After we created our concept map we narrowed our scope of work based on user research. Instead of working on the full app’s abilities we were just going to focus on the top six activities our user research highlighted:
- Viewing the Plan/usage
- Changing the Plan
- Suspending service
- Paying a Bill
- Setting up Autopay
- Changing the password
After establishing these activities, we practice divergent thinking and applying this to the AT&T app to create a new experience. I used the “random word” method as a jumping off point. I developed a list of around 50 words then started pulling in various ones to begin generating ideas. I also started imagining how I wanted the app to feel like, to imagine the experience I wanted it to design. From this point I knew I wanted less pieces on the screen to declutter it and I knew I wanted to create something with specific direction for each page. With this filter, I began to envision a whole new experience for phone service providers. What if, a customer set their own plan amounts, rather than selecting preconceived amounts. What if the app created a recommended plan based off your usage, so the customer never has to go over. What if when you cancel your service you were allowed 24 hours of free service, incase you need your phone again. What would happen if you could just use your fingerprint instead of a passcode, or if you didn’t have to have the passcode at all? Each of these ideas were filtered through the notion of creating an app that would generate a more usable experience and lessen the burden of options. Some of these ideas were worked into my flows, but some were cut.

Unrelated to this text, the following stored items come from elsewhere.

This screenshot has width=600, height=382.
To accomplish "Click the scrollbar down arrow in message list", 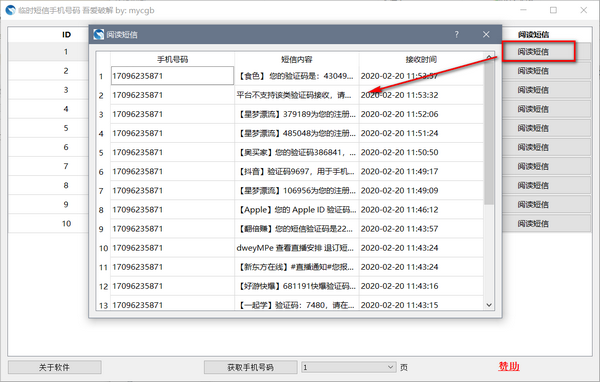I will tap(489, 305).
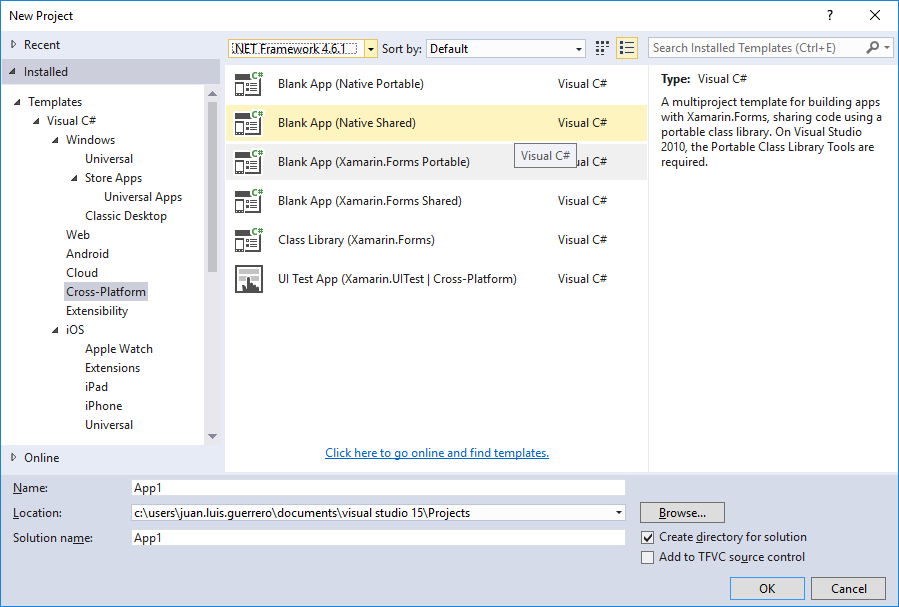This screenshot has height=607, width=899.
Task: Open the .NET Framework version dropdown
Action: [371, 49]
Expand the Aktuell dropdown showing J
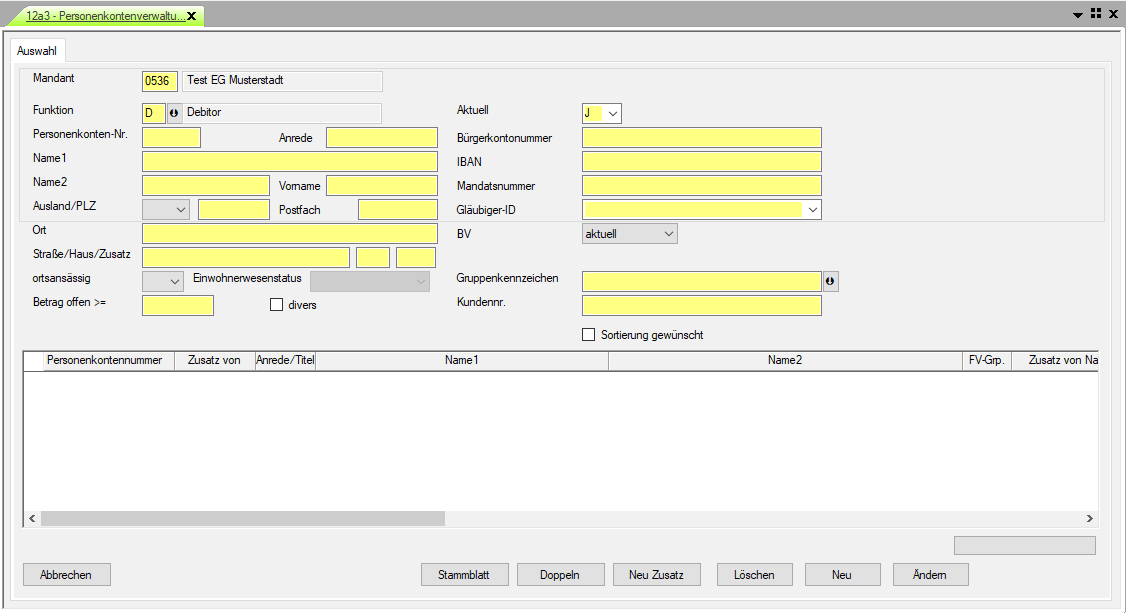The height and width of the screenshot is (613, 1126). [612, 114]
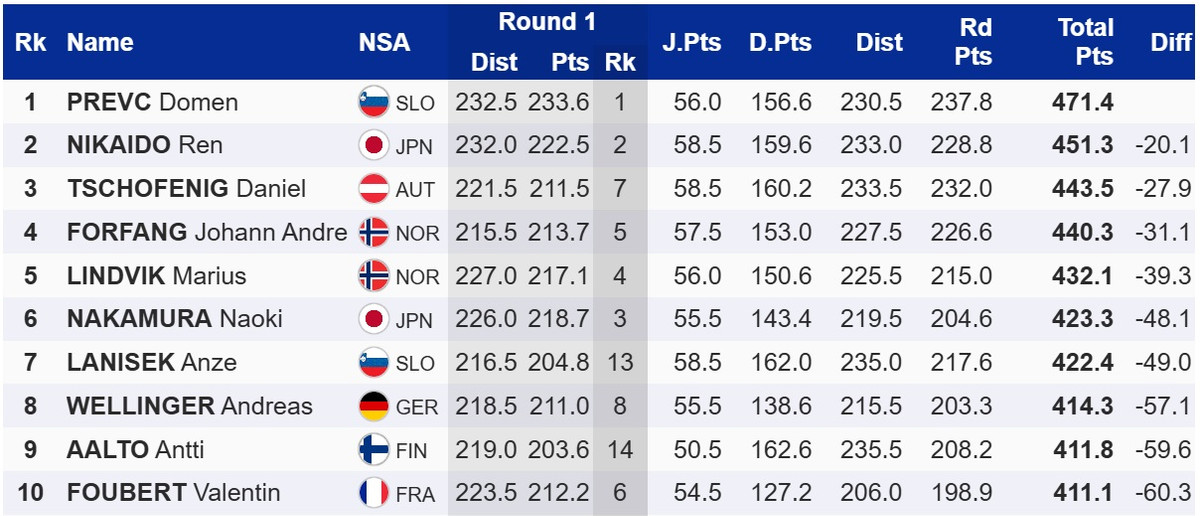Click Tschofenig's total points 443.5

tap(1082, 189)
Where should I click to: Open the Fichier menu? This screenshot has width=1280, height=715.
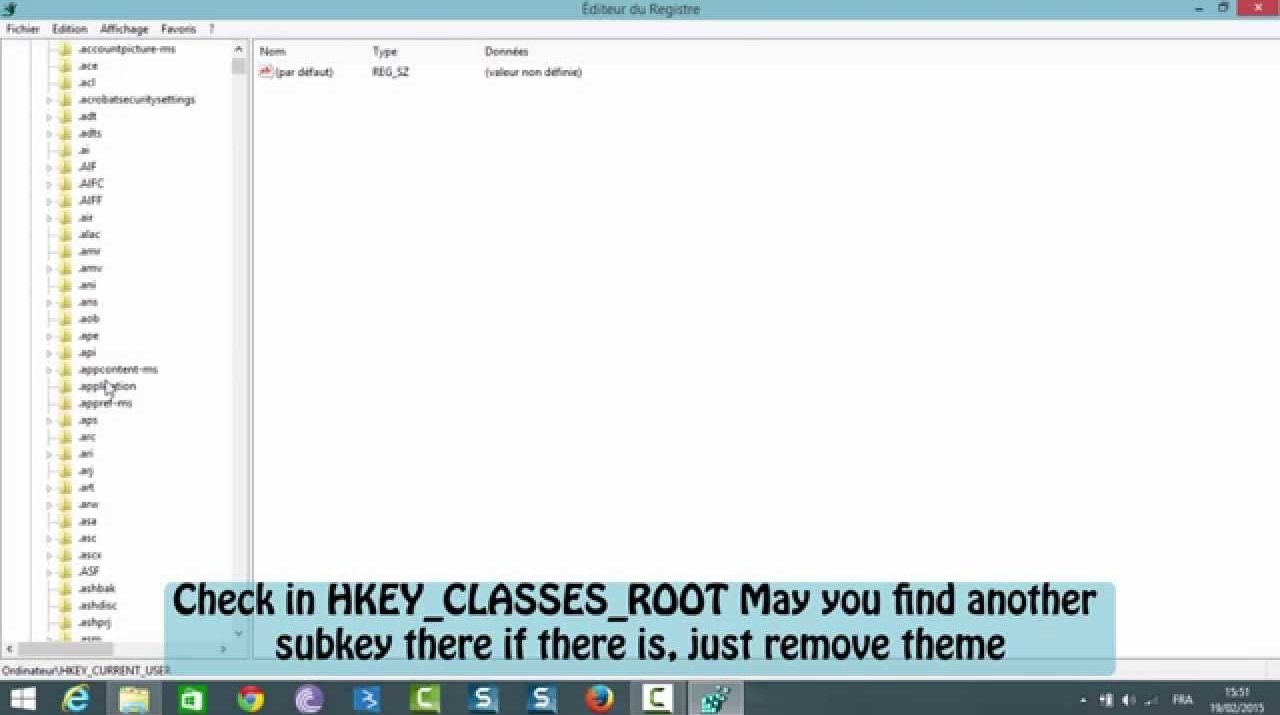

When practicing divergent thinking methods, I realized my brain, like most others, will rapidly disregard more outlandish and inconceivable ideas. It is more likely to perceive a divergent idea as not possible more so than possible. When practicing divergent thinking it was hard to get away from ‘normal’ methods of thinking, but it wasn’t impossible. In the future I’ll have to be more cognizant of when I prematurely disregarding ideas.

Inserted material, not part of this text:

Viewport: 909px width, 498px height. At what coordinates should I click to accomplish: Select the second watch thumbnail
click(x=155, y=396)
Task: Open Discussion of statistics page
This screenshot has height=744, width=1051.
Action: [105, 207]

After developing these ideas of how the app should work, we began storyboarding. The challenge here was to create stories that weren’t too complicated, but still illustrated the screens and flow of the new app. The stories were fun and simple and they made me focus on what I wanted on each screen. I had to go back to my original ideas and rework how and where I wanted to implement them into this new app. This was the first time the app making felt more solidified for me. Ultimately when creating flows, the narrative took a backseat to illustrating my ideas of how the app should look and how a user would interact with it. Illustrating these ideas made my concepts more permanent and helped me easily identify holes.
When looking at the skills in this class I’ve already started applying them in the Studio class, where Garrett and I are diving into Affordable Housing in Austin. We’ve created concept maps to better understand the systems and players of the space. It felt productive to draw out all the players and their connections to different aspect. To finally see all the pieces and relationship I was holding in my head was profound. It also greatly helps our audience understand the relationships and players of the space when we are presenting our findings.
I’m excited to pull both the divergent thinking and storyboards into the Affordable Housing space too. I know divergent thinking will come in handy when ideating about the possible solutions for Affordable Housing. The systems in place in the Affordable Housing sector are broken, divergent thinking will help to bring in new life and hopefully solve a few of the issues. Storyboarding will also help myself and the audience communicate better. Once we have an idea, when I illustrate it, then my audience can better understand it. I’m excited to pull in these new skills into a space like Affordable Housing, to see what new systems or process can be applied to it.